Le lendemain et les jours suivants pas de folle au marché. J’ai longtemps guetté le manteau bleu mais je n’ai jamais revu cette femme. Son errance l’a transportée ailleurs où elle a du continuer ses conversations imaginaires nées de son propre calvaire.

A cette époque, je n’ai pas osé parler de la Folle aux adultes de ma famille. Je discernais qu’ils mettaient tout en œuvre pour me protéger des violences qui martyrisaient de plus en plus l’Algérie. Parler de la Folle, c’était prendre le risque d’évoquer le sujet. Pourtant, j’aurai voulu comprendre comment la douleur peut conduire à la folie. Pour moi la douleur c’était la chute sur le gravier et le genou couronné, la dent de lait qui s’attarde et qu’il faut arracher, l’épine d’oursin dans le pied. Bon tout cela n’est pas agréable mais de là à rendre fou !

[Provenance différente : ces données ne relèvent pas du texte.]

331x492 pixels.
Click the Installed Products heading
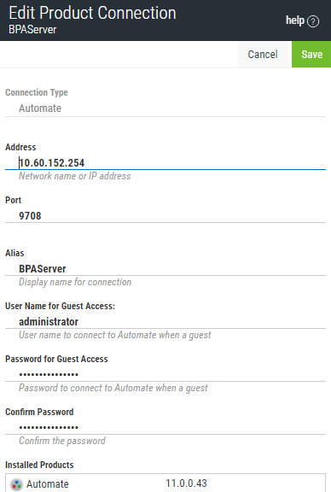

Plus tard, le raisonnement aidant, j’ai su ce qui était arrivé à cette femme. Nos affrontements avaient fait plus que la tuer. Ils l’avaient transformée en une pauvre épave dont l’esprit clos ne pouvait plus recevoir de compassion, prononcer de pardon, exprimer la douleur ou entretenir le souvenir salvateur. Une vie privée de conscience dans un enfer plus terrible que la mort. Qui peut mériter cela ? Quelle cause peut exiger ce tribu ?

J’ignore à quelle communauté appartenait la Folle et quelles étaient ses origines et c’est mieux ainsi. De cette façon, si cette pensée que j’oriente vers elle lui parvient, elle le sera dans une fraternelle clarté dénuée de réflexe partisan. A près d’un demi-siècle de distance, c’est l’unique et dérisoire chose que je puisse faire pour elle.